Advent Wisdom from Richard Rohr: Third Sunday of Advent


This year during Advent we are inviting the All Saints community into shared reflection focused on meditations by our Lent Event speaker: noted author, teacher, mystic, contemplative and activist Richard Rohr.

A Franciscan priest, Richard Rohr is founder of the Center for Action and Contemplation, a prolific author and a powerful force for God’s love, justice and compassion.

The spirit of God is upon me….
God has sent me to bring good news to the oppressed,
to heal broken hearts, to proclaim liberty to the captives,
and liberation to those in prison

RELATED IN THE SPIRIT

The Spirit always connects, reconciles, forgives, heals and makes two into one. It moves beyond human-made boundaries to utterly realign and renew that which is separated and alienated. The “diabolical” (from two Greek words, dia balien, that mean “to throw apart”), by contrast, always divides and separates that which could be united and at peace. Just as the Spirit always makes one out of two, so the evil one invariably makes two out of one! The evil one tears the fabric of life apart, while the Spirit comes to mend, soften and heal.

In today’s reading from Isaiah, the prophet describes the coming Servant of Yahweh. It is precisely this quote that Jesus first uses to announce the exact nature of his own ministry (Luke 4:18-19). In each case Jesus describes his work as moving outside of polite and proper limits and boundaries to reunite things that have been marginalized or excluded by society: the poor, the imprisoned, the blind, the downtrodden. His ministry is not to gather the so-called good into a private country club but to reach out to those on the edge and on the bottom, those who are “last” to tell them they are, in fact, first! That is almost the very job description of the Holy Spirit, and therefore of Jesus.
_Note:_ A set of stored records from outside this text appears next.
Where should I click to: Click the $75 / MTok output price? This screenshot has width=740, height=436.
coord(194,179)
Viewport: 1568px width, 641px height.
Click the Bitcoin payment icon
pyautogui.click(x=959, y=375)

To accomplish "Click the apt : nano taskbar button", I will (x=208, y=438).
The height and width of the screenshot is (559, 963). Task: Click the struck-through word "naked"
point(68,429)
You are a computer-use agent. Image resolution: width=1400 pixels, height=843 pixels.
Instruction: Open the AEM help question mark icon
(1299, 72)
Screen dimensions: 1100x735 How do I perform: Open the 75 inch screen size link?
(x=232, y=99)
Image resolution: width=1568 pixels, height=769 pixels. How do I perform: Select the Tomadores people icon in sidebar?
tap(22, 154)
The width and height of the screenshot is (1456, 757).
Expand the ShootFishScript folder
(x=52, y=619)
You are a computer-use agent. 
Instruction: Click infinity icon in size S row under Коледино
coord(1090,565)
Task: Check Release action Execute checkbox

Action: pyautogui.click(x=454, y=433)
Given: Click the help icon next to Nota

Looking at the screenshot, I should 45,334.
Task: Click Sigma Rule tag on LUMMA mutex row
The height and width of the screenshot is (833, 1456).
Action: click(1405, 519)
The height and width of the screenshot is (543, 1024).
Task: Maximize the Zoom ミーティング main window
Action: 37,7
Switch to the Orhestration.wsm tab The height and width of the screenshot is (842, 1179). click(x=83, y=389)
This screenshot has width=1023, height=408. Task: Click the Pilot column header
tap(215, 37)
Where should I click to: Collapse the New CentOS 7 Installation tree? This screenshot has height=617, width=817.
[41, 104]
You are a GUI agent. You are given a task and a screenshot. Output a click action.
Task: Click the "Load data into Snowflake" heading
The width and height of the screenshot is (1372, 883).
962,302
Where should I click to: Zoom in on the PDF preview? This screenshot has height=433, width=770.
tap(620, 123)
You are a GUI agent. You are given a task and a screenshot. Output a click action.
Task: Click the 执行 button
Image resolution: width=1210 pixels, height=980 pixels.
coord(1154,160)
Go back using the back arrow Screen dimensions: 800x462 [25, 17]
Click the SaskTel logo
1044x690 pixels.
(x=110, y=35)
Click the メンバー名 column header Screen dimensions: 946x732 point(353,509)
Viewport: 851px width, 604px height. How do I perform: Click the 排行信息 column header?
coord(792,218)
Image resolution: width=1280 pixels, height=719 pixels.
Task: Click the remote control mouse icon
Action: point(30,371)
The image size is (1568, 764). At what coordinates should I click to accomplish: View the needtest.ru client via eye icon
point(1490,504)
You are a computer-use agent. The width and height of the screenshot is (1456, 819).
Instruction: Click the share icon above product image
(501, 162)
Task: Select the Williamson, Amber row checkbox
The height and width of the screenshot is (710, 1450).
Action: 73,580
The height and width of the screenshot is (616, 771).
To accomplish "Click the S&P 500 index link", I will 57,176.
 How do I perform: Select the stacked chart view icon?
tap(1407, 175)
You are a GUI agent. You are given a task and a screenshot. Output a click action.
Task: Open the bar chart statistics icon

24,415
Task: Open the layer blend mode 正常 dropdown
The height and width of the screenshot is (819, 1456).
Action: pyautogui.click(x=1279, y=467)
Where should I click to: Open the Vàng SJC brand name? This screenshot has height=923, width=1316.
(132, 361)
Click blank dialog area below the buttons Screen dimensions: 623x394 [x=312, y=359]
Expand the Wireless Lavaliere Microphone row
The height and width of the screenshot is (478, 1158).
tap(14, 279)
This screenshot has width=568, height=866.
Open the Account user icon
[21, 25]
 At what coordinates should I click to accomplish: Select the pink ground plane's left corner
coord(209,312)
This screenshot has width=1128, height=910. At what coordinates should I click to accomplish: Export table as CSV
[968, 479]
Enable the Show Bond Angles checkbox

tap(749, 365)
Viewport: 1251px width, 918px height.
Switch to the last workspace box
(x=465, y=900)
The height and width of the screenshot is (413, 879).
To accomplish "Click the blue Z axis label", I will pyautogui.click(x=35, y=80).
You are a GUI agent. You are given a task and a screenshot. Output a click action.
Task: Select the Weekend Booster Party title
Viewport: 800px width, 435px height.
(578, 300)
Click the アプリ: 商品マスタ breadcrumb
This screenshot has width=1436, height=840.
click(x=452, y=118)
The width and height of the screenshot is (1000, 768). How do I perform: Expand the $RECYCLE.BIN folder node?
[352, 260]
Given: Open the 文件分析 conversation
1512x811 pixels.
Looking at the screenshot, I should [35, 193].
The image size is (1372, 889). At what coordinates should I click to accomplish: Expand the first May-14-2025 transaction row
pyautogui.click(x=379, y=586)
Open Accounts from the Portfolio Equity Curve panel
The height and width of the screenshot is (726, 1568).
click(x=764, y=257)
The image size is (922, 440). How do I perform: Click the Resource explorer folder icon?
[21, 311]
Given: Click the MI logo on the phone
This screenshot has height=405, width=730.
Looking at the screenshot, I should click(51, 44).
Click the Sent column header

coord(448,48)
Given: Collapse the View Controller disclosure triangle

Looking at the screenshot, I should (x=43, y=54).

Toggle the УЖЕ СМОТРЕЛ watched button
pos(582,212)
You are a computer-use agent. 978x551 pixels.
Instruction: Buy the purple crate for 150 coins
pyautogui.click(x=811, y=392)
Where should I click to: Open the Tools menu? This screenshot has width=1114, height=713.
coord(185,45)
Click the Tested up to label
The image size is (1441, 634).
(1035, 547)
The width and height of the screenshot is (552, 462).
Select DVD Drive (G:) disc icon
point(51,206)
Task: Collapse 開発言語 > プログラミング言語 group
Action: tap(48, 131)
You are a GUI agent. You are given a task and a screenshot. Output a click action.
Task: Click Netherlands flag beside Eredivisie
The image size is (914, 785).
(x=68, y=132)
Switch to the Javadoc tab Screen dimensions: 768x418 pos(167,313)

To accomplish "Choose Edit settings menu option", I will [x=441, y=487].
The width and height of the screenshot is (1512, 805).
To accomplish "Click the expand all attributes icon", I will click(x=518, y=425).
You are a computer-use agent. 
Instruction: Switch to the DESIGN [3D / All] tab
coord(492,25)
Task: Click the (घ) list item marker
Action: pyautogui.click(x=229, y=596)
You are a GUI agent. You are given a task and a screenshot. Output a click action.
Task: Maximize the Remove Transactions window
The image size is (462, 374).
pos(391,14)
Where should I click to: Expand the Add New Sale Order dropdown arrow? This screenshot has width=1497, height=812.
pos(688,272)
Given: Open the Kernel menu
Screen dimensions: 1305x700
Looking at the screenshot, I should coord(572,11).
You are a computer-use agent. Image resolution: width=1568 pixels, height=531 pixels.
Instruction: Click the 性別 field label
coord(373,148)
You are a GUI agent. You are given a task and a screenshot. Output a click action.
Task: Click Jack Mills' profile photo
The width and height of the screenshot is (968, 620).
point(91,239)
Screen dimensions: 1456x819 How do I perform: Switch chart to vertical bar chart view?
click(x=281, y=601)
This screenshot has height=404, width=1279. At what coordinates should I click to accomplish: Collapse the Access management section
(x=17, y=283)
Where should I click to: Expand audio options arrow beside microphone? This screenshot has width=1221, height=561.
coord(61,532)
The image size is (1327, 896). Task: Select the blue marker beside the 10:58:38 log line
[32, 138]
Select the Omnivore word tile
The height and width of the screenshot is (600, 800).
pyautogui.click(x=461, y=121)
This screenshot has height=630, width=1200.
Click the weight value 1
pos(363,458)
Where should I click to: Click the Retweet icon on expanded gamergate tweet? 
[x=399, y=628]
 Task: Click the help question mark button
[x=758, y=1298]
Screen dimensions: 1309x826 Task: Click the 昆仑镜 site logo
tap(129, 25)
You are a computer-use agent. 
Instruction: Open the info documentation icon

The more that we can put together, the more that we can “forgive” and allow, the more we can include and enjoy, the more we tend to be living in the Spirit. The more we need to reject, oppose, den, exclude and eliminate, the more open we are to negative and destructive voices and to our own worst instincts. As always, Jesus is our model of healing, outreach and reconciliation, the ultimate person of the Spirit.

REFLECT
What divisions exist in your life? How can you let the Spirit mend those divisions?